During the First World War he spent brief periods as a conscript in the Russian army and at forced labor during the German occupation of Poland in 1915. Ignited, like so many of his contemporaries, by the promise of the Russian Revolution, Singer emigrated in 1917 to the Russian city of Kiev. He worked as a proofreader on a small Jewish newspaper, published short stories in the Kiev daily Naie Zeit, and completed a story, "Pearls, " and two dramas, Three and Earth Woes, which dealt with wars and pogroms.
Three years in Russia, however, brought Singer his second major rejection of belief. Disillusioned with the Bolshevik experiment, he returned in 1921 to Warsaw. Singer now entered vigorously into the literary movements of Warsaw, at a time when Poland was the world center of Yiddish culture.
He was an editor of the Literarishe Bletter, and served as a correspondent for two major Warsaw Yiddish dailies. His story "Pearls, " first published in Warsaw in 1921, attracted the attention of Abraham Cahan, editor of the Jewish Daily Forward in New York City, who in 1923 invited Singer to become a regular contributor. Renewed contact with the Soviet Union in 1926, as a special correspondent of the Daily Forward, led to his book Nai Russland (1928). His disillusionment was given artistic expression in his novel Steel and Iron (1927) and in Savinkov (1932).
Singer for a time gave up writing. In 1931, however, with the encouragement of Abraham Cahan, he began Yoshe Kalb, a realistic novel about a mystic. Yoshe Kalb, after appearing serially in the Daily Forward, was published in Yiddish and English (as The Sinner) in 1933.
Singer died of a heart attack in New York City in 1944, at the age of fifty.

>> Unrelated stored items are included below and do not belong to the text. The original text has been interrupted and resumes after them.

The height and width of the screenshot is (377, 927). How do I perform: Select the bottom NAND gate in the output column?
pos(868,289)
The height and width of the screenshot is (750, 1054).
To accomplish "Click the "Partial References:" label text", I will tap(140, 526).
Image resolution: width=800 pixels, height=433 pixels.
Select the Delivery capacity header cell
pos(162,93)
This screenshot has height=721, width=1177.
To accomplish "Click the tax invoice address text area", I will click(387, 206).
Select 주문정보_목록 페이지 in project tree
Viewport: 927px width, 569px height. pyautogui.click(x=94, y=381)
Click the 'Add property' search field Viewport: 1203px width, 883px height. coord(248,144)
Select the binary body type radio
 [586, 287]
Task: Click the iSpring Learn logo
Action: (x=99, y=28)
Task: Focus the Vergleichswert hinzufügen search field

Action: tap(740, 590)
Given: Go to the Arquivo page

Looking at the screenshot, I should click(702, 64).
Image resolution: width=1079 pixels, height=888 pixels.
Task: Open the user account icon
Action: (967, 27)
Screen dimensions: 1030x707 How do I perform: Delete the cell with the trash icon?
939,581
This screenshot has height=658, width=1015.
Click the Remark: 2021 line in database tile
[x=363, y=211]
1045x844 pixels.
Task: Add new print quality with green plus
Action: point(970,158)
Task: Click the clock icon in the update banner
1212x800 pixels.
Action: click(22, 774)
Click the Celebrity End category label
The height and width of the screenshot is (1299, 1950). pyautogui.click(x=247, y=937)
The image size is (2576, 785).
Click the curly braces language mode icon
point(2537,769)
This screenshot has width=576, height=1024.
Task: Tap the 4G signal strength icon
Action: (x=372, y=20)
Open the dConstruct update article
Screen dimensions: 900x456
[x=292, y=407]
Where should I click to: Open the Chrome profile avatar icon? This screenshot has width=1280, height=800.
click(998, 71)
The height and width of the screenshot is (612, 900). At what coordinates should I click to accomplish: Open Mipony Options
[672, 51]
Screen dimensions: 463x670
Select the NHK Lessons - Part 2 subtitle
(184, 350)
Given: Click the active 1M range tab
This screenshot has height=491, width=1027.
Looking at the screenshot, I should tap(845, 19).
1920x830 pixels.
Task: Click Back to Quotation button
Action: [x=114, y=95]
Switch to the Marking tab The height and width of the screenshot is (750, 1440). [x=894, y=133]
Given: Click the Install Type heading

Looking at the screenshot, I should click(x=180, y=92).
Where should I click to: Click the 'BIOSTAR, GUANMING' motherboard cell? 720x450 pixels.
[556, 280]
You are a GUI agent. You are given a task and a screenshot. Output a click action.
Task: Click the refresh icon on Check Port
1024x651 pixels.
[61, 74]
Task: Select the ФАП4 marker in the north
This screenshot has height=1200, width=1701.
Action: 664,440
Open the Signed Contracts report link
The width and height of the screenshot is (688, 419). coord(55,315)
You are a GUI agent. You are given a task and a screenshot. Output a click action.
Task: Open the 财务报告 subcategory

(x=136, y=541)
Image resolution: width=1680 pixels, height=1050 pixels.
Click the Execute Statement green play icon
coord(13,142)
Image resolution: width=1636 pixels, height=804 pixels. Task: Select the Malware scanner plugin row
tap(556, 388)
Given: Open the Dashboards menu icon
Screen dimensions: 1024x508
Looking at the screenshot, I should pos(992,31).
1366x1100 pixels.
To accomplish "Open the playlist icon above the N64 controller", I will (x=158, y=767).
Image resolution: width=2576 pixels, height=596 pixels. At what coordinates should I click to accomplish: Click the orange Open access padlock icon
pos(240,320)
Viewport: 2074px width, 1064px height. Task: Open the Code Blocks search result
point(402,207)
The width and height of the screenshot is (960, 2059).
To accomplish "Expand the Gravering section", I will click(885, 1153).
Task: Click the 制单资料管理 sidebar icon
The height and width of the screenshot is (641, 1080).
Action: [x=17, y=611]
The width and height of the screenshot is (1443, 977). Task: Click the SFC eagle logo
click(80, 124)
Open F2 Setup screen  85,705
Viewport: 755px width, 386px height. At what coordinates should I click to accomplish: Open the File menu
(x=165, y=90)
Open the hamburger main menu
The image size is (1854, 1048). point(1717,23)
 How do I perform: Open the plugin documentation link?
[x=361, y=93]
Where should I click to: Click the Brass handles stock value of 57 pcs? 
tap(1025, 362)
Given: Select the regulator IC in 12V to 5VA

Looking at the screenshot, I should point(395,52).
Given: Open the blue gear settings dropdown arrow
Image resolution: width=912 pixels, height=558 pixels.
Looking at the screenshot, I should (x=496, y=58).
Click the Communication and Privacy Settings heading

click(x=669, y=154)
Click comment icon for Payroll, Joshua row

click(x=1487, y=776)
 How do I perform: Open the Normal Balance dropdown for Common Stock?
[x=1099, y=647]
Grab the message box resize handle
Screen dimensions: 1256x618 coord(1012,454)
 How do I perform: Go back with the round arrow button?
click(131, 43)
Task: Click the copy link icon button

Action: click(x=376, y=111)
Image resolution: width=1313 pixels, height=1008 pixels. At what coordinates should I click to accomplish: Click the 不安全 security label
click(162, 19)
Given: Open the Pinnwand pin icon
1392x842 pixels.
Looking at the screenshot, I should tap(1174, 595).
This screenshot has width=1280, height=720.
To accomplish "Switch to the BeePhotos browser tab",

Singer was basically a disillusioned man unable to resign himself to accepting human limitations. He could find redemption neither for himself nor for his characters. He asked questions, but discarded the answers; he fought for sustaining values, yet denied them.
Connections
In 1918 he married Genia Kupfershtock, a native of Poland. His sons, Jacob and Joseph, were born in Warsaw.